===== INFORMATION PROVIDED

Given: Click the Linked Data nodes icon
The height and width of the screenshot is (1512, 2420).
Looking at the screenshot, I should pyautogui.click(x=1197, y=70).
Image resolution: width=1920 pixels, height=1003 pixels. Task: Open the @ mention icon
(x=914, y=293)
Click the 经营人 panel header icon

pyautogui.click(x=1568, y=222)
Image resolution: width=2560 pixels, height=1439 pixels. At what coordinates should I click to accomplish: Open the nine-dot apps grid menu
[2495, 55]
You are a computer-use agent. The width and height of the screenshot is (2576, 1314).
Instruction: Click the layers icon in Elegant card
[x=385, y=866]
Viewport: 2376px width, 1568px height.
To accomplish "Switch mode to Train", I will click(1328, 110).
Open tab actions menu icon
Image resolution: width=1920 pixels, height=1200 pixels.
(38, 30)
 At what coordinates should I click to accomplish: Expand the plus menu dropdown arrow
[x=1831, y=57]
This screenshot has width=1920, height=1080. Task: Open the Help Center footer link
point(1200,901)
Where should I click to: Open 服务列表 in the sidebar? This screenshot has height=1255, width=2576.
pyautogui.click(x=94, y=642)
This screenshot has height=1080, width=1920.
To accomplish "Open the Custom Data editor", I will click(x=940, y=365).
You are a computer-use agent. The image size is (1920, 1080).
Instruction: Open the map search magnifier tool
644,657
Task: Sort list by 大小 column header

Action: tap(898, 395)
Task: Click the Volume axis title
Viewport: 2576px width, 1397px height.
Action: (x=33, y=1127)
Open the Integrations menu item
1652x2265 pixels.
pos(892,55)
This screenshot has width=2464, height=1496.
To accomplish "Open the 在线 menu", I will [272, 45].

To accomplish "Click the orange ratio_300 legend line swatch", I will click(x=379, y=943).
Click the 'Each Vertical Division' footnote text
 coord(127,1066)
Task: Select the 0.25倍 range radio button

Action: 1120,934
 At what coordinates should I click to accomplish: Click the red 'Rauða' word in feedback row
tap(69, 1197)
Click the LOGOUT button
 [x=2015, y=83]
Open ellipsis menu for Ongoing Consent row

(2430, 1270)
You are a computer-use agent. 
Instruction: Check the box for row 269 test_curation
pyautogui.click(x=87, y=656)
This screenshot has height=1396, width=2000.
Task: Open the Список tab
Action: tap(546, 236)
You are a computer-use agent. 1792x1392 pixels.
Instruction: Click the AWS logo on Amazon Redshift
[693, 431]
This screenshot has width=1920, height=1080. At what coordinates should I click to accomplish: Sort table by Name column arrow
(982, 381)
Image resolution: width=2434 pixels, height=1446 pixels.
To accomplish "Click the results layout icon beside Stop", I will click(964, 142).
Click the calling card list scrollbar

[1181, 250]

==========

**WORK REQUIRED**
Would you please filter the lines above and copy every one that includes "computer"?

**RESPONSE**
You are a computer-use agent. The width and height of the screenshot is (2576, 1314).
You are a computer-use agent. The image size is (1920, 1080).
You are a computer-use agent. 
You are a computer-use agent. 1792x1392 pixels.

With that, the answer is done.